Exercise: Using the data below, copy every line that contains the word "label".

[Dataset items]

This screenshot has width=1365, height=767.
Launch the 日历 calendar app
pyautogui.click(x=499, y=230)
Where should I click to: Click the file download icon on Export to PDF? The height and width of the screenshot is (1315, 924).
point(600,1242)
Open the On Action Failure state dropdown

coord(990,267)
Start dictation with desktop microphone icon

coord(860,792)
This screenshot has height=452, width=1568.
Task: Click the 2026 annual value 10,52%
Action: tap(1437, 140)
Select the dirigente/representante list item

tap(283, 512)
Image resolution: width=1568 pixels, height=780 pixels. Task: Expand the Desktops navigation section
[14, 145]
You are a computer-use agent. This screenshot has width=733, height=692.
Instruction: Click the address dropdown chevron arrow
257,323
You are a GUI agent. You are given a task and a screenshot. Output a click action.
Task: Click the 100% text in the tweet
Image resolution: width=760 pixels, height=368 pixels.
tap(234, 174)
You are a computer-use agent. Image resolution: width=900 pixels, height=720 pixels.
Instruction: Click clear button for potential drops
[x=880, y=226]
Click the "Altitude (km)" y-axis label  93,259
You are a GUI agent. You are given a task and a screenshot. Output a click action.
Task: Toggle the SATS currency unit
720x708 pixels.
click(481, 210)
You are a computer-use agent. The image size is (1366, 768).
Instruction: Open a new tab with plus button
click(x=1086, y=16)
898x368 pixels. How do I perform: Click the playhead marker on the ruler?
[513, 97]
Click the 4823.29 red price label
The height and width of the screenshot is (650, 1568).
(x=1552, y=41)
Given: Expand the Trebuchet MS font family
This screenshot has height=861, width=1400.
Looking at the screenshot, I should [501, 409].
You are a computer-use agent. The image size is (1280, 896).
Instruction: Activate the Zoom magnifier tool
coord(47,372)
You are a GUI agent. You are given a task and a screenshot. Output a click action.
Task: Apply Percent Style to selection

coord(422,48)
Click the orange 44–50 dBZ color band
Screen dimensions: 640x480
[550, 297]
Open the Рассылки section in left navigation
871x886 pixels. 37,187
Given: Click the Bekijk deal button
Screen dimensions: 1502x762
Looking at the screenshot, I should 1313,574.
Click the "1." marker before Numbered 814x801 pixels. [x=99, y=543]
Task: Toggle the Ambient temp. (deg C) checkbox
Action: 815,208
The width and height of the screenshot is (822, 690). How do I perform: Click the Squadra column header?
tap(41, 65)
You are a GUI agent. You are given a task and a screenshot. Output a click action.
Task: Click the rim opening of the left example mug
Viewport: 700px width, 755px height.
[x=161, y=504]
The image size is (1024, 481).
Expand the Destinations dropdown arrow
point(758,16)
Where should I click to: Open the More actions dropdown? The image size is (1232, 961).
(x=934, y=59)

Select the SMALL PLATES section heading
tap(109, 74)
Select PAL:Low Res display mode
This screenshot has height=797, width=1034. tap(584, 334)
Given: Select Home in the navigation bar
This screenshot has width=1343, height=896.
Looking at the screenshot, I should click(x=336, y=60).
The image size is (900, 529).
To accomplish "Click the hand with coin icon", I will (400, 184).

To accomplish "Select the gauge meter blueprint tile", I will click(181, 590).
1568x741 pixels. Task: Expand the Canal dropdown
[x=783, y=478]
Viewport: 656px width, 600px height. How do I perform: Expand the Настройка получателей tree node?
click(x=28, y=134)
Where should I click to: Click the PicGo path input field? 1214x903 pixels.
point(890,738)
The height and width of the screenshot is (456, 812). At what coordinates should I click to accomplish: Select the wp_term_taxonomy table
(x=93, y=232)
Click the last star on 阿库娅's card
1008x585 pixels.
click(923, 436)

Output of the task:
Click the "Altitude (km)" y-axis label  93,259
Click the 4823.29 red price label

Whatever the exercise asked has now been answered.